• [Text shown]
=======

SQL Functions Bundle Module

This module contains functions that can be called in DDL and Query SQL contexts.

Having all functions grouped in modules makes it easier to manage than putting them in each Script Bundle Module.

Let’s see first the recommended internal directory and file organization:

bundle-sql-function-info.yaml

DDL and SQL functions

Functions are divided into two main categories, DDL and SQL.

Kubling does not evaluate functions the same way it evaluates Delegate scripts, in the sense that in functions only the function code is loaded and evaluated, not the whole script file, and the following limitations apply:

import is not supported.
Calling other functions is not supported.

⚠️

Starting from version 25.3.2, SQL functions can also be invoked in a DDL context using the call_func option.
This change removes the need to distinguish between DDL and SQL function types.
Moving forward, we will likely simplify this classification to only distinguish between standard SQL functions and SQL aggregation functions, as the latter cannot be used within a DDL context.

DDL Functions

DDL functions are defined at the field level within the TABLE definition in the DDL, making them an integral part of the SCHEMA.

These functions are used to transform field values during query execution.

=======

• [Source material]
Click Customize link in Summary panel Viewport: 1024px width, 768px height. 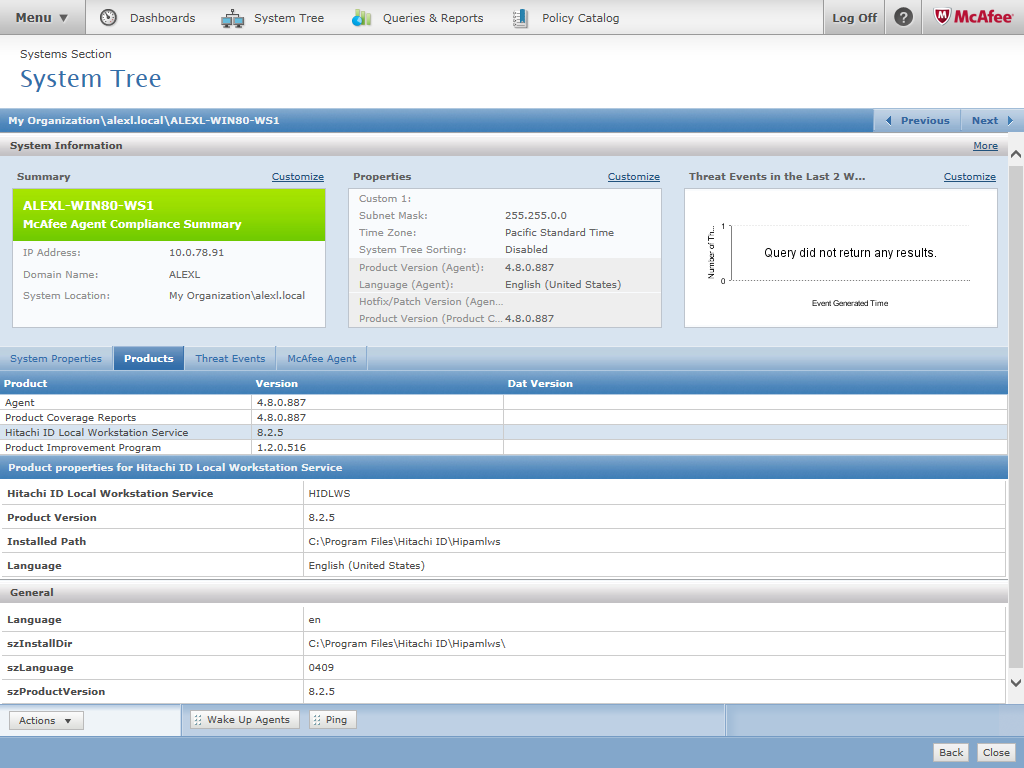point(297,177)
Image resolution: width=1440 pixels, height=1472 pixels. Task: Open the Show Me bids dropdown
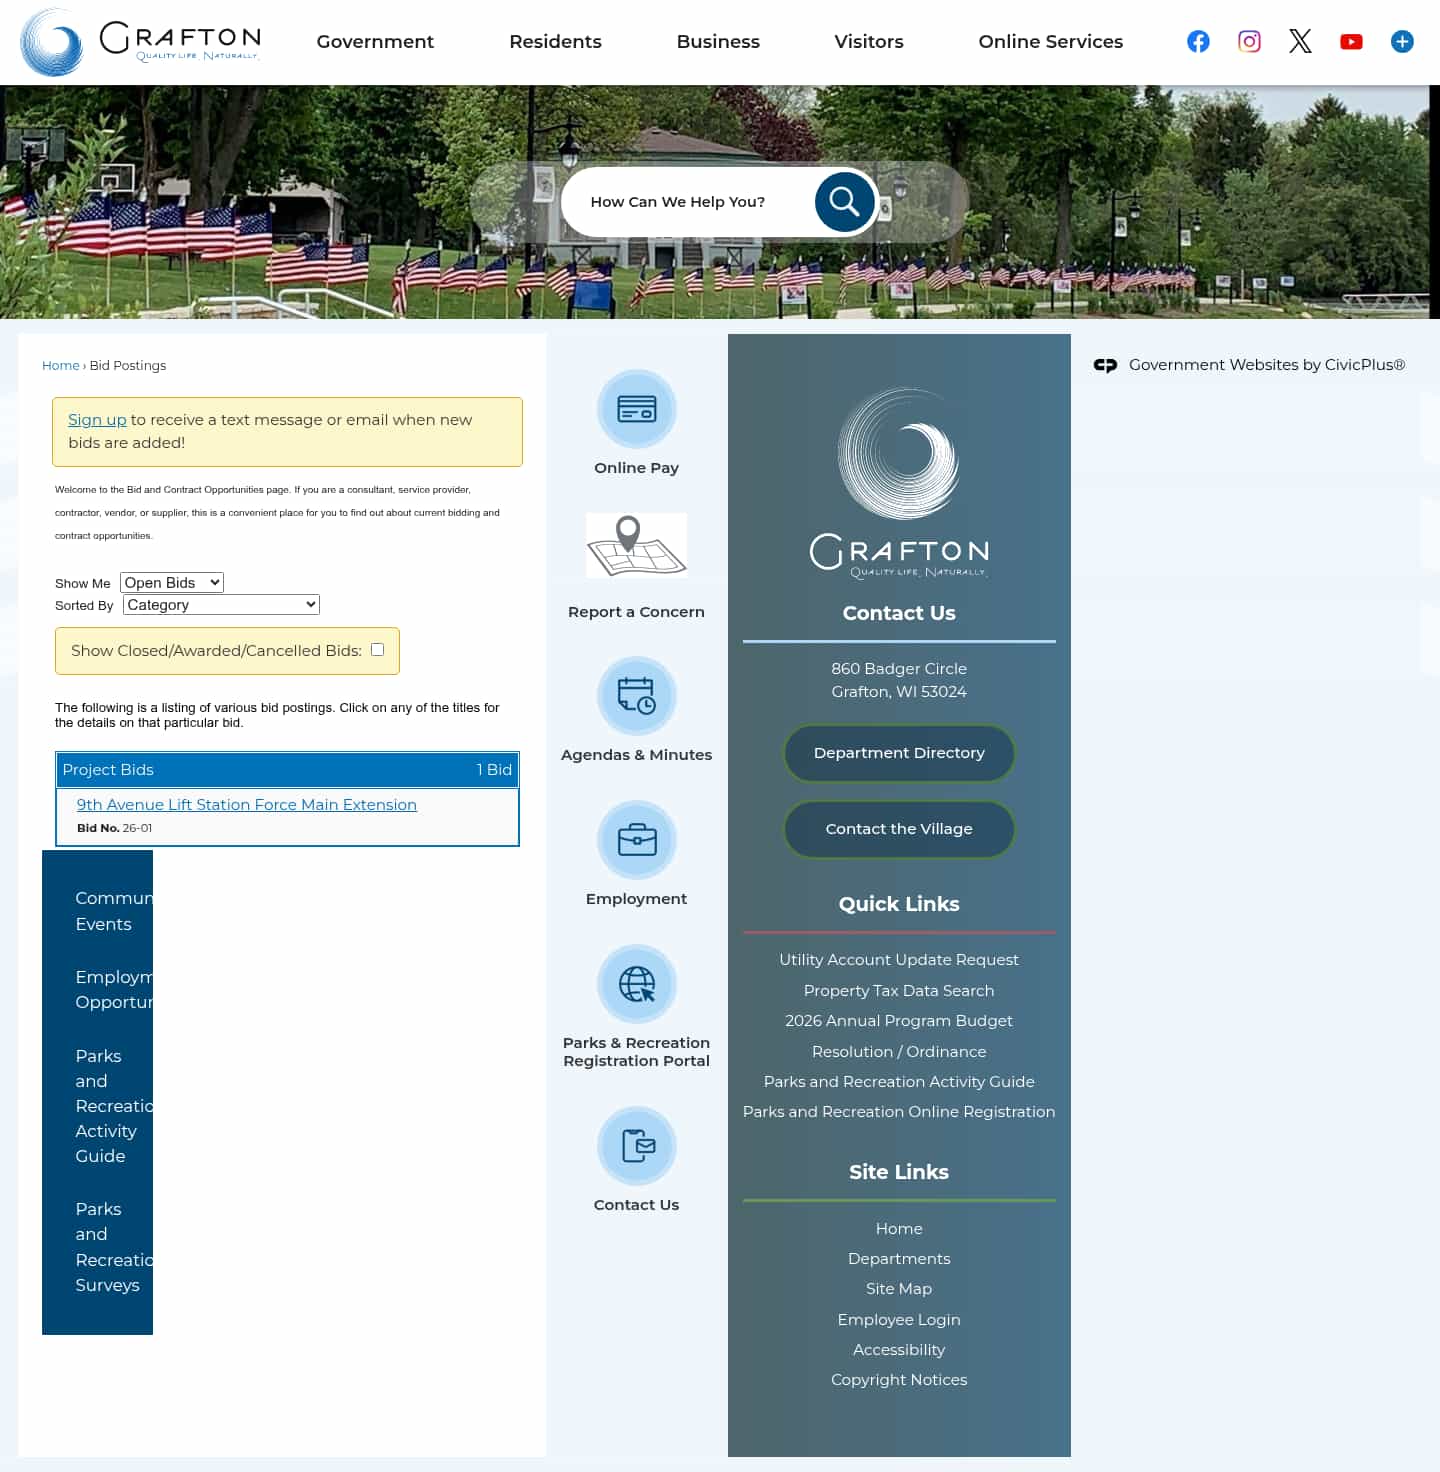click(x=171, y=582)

=======

• [What is needed]
Summarize the page on the SQL Functions Bundle Module in two sentences.

• [Completed exercise]
The SQL Functions Bundle Module groups functions that can be called in DDL and Query SQL contexts; these fall into DDL and SQL categories and, because only the function code is loaded and evaluated, they cannot use import or call other functions. Starting from version 25.3.2, SQL functions can also be invoked in a DDL context through the call_func option, while DDL functions are defined at the field level within a table definition and transform field values during query execution.